² Department of Sports Medicine, Xiangya Hospital, Central South University, Xiangya Road 87, Changsha 410008, China; Key Laboratory of Organ Injury, Aging and Regenerative Medicine of Hunan Province, Xiangya Road 87, Changsha 410008, China; Hunan Engineering Research Center of Sports and Health, Changsha 410008, China; National Clinical Research Center for Geriatric Disorders, Xiangya Hospital, Central South University, Xiangya Road 87, Changsha 410008, China.
³ Department of Sports Medicine, Xiangya Hospital, Central South University, Xiangya Road 87, Changsha 410008, China; Key Laboratory of Organ Injury, Aging and Regenerative Medicine of Hunan Province, Xiangya Road 87, Changsha 410008, China; Hunan Engineering Research Center of Sports and Health, Changsha 410008, China; National Clinical Research Center for Geriatric Disorders, Xiangya Hospital, Central South University, Xiangya Road 87, Changsha 410008, China. Electronic address: hongbinlu@csu.edu.cn.
⁴ Department of Spine Surgery and Orthopaedics, Xiangya Hospital, Central South University, Xiangya Road 87, Changsha 410008, China; Key Laboratory of Organ Injury, Aging and Regenerative Medicine of Hunan Province, Xiangya Road 87, Changsha 410008, China; Hunan Engineering Research Center of Sports and Health, Changsha 410008, China; National Clinical Research Center for Geriatric Disorders, Xiangya Hospital, Central South University, Xiangya Road 87, Changsha 410008, China. Electronic address: jianzhonghu@csu.edu.cn.

PMID: 38519036
DOI: 10.1016/j.jconrel.2024.03.037

Abstract

Vascular injury following spinal cord injury (SCI) can significantly exacerbate secondary SCI and result in neurological dysfunction. Strategies targeting angiogenesis have demonstrated potential in enhancing functional recovery post-SCI. In the context of angiogenesis, the CD146⁺ and CD271⁺ subpopulations of mesenchymal stem cells (MSCs) have been recognized for their angiogenic capabilities in tissue repair. Small extracellular vesicles (sEVs) derived from MSCs are nanoscale vesicles containing rich bioactive components that play a crucial role in tissue regeneration. However, the precise role of sEVs derived from CD146⁺CD271⁺ UCMSCs (CD146⁺CD271⁺ UCMSC-sEVs) in SCI remain unclear.
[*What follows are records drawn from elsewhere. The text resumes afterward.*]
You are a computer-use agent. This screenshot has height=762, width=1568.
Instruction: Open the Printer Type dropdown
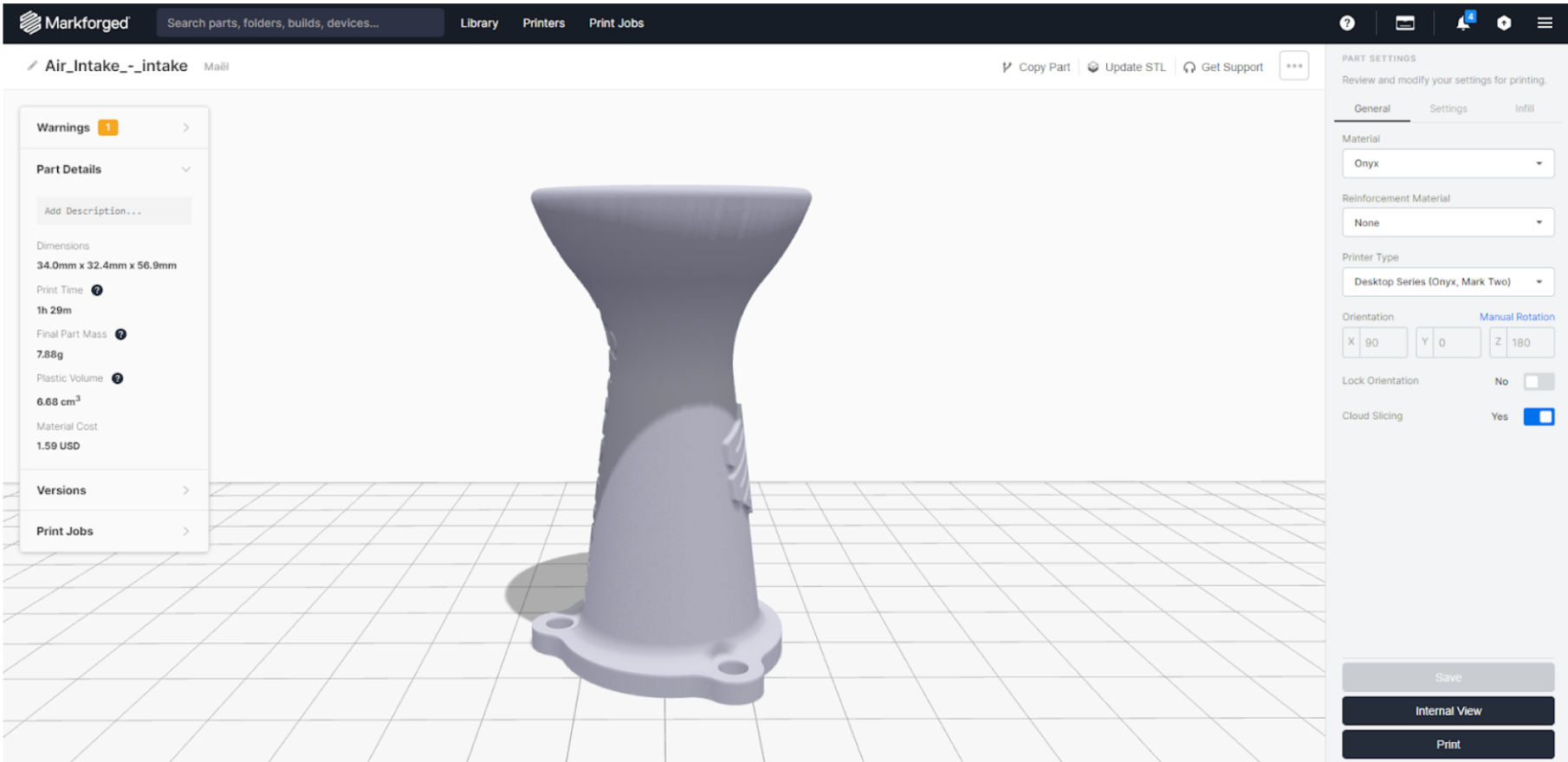pos(1448,282)
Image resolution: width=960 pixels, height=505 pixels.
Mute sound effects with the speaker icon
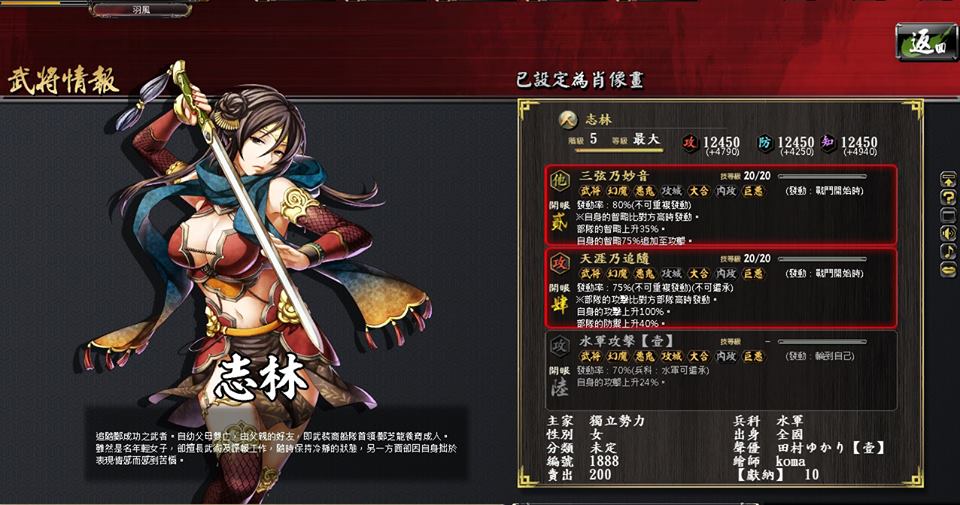coord(948,233)
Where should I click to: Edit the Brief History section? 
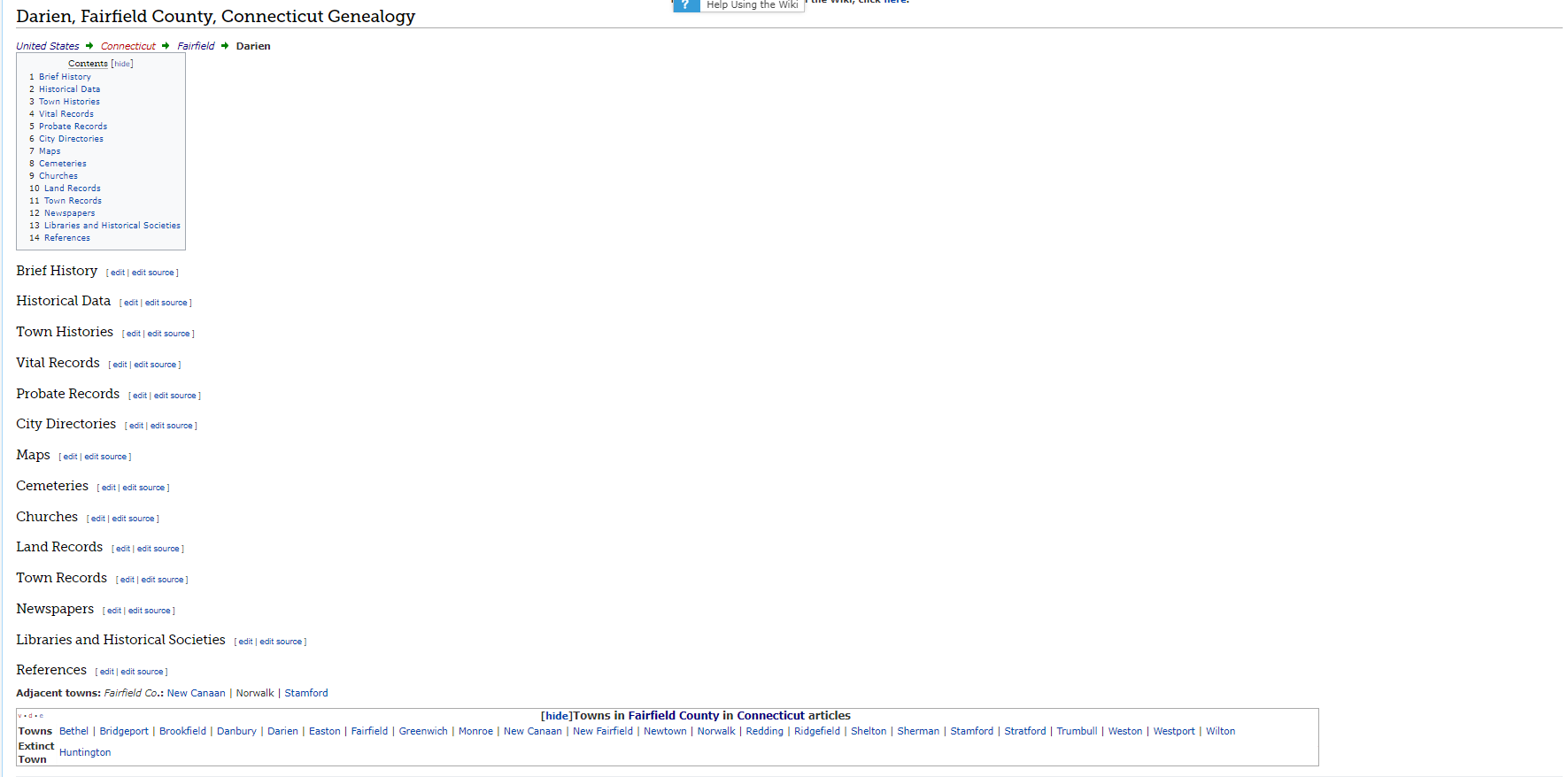(x=117, y=273)
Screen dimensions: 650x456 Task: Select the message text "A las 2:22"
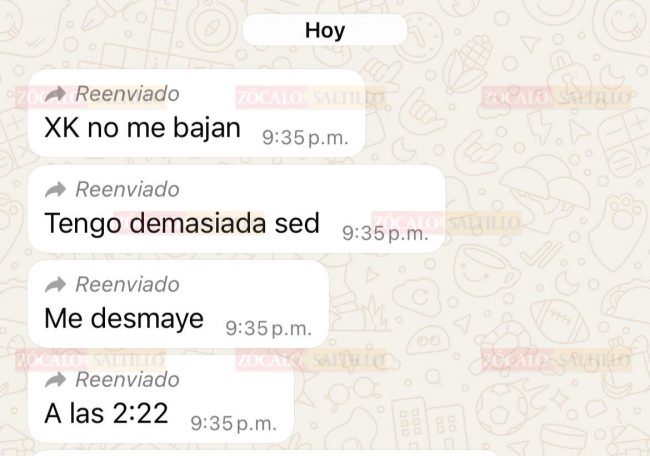pyautogui.click(x=106, y=413)
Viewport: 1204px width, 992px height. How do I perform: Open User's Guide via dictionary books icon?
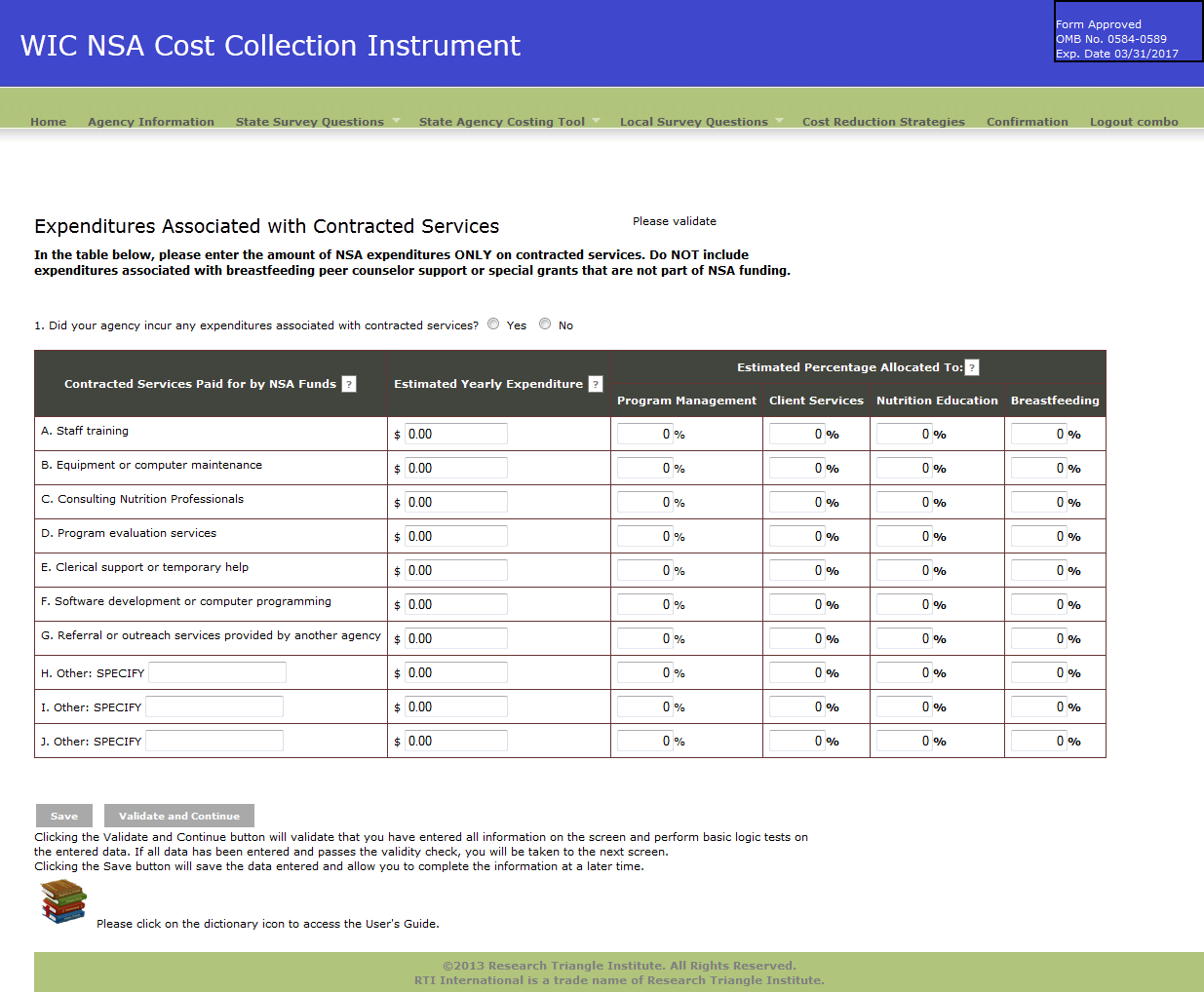click(x=63, y=901)
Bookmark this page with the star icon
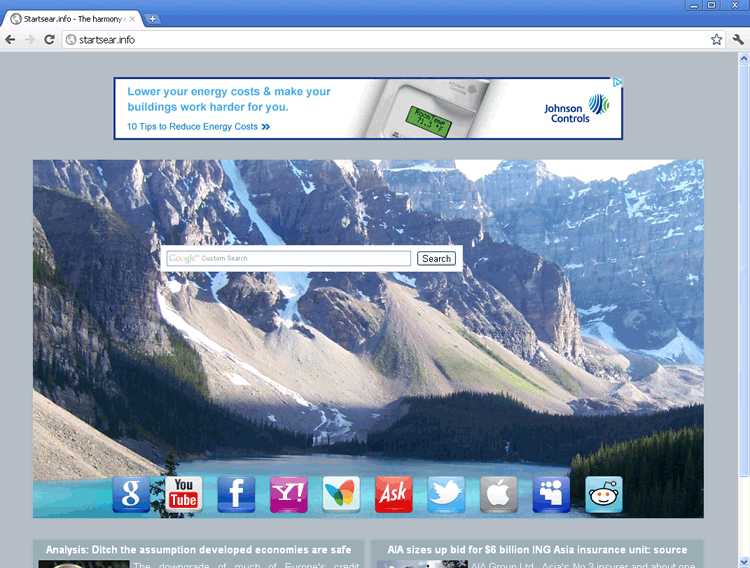The width and height of the screenshot is (750, 568). pos(716,40)
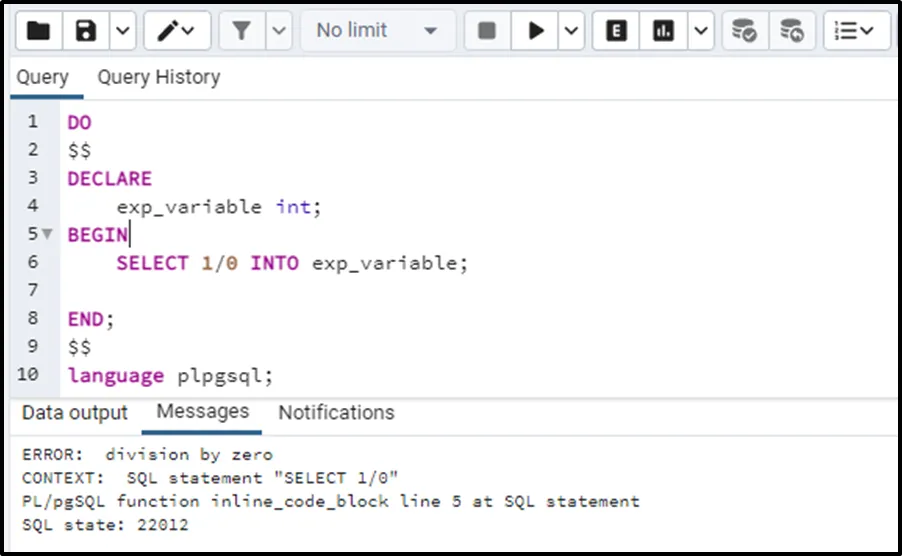Open the dropdown arrow beside the Save icon
Screen dimensions: 902x556
coord(122,31)
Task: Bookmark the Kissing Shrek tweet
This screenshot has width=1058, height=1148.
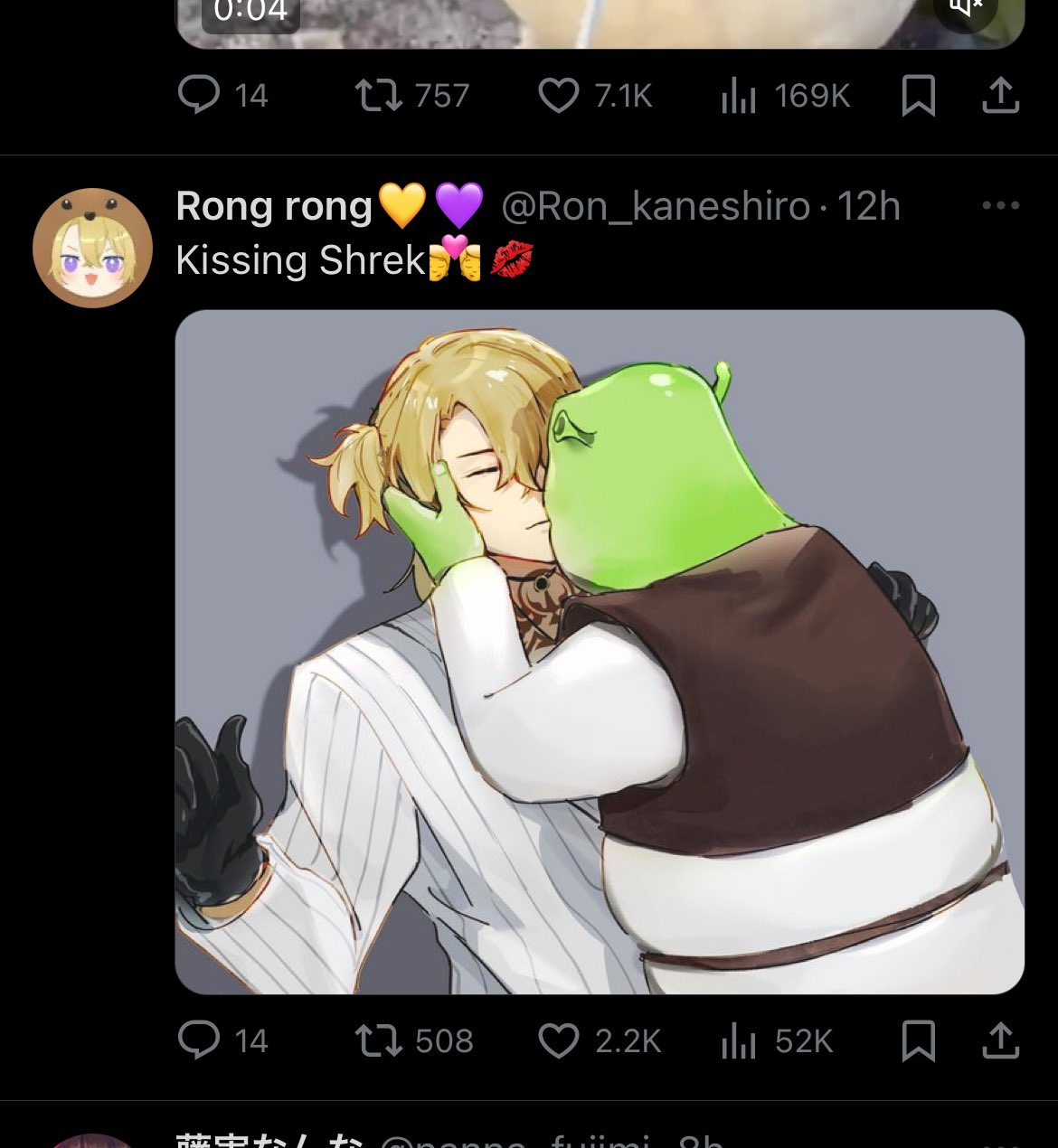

In this study, CD146⁺CD271⁺ UCMSC-sEVs were non-invasively administered via intranasal delivery, demonstrating a significant capacity to stimulate angiogenesis and improve functional recovery in mice following SCI. Furthermore, in vitro assessments revealed the effective enhancement of migration and tube formation capabilities of the murine brain microvascular endothelial cell line (bEnd.3) by CD146⁺CD271⁺UCMSC-sEVs. MicroRNA array analysis confirmed significant enrichment of multiple microRNAs within CD146⁺CD271⁺ UCMSC-sEVs. Subsequent in vivo and in vitro experiments demonstrated that CD146⁺CD271⁺ UCMSC-sEVs promote enhanced angiogenesis and improved functional recovery mediated by miR-27a-3p. Further mechanistic studies revealed that miR-27a-3p sourced from CD146⁺CD271⁺ UCMSC-sEVs enhances migration and tube formation of bEnd.3 cells in vitro by suppressing the expression of Delta Like Canonical Notch Ligand 4 (DLL4), thereby promoting angiogenesis in vivo. Collectively, our results demonstrate that a crucial role of CD146⁺CD271⁺ UCMSC-sEVs in inhibiting DLL4 through the transfer of miR-27a-3p, which leads to the promotion of angiogenesis and improved functional recovery after SCI.

Keywords: Angiogenesis; Melanoma cell adhesion molecule; Small extracellular vesicles; Spinal cord injury; Umbilical cord mesenchymal stem cell.